[[ INFORMATION PROVIDED, beginning ]]

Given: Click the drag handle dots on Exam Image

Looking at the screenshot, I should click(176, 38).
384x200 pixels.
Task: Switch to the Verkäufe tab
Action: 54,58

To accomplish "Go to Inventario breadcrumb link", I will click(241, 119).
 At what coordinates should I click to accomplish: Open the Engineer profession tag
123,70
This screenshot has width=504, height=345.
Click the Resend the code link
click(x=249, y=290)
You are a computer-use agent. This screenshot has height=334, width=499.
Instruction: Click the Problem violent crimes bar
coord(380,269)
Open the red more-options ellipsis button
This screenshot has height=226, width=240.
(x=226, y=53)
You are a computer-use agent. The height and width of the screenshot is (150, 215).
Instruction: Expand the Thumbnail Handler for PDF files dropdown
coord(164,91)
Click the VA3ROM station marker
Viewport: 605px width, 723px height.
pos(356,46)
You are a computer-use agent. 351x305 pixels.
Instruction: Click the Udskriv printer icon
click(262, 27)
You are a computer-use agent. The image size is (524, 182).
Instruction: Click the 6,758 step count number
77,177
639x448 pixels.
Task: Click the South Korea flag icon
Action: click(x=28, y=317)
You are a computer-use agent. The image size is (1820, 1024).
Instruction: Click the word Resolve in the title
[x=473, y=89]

[[ INFORMATION PROVIDED, end ]]

WORK ITEM | Count how many lines in the entries above hold the word "agent". Give that number by itself.

ANSWER BOX | 5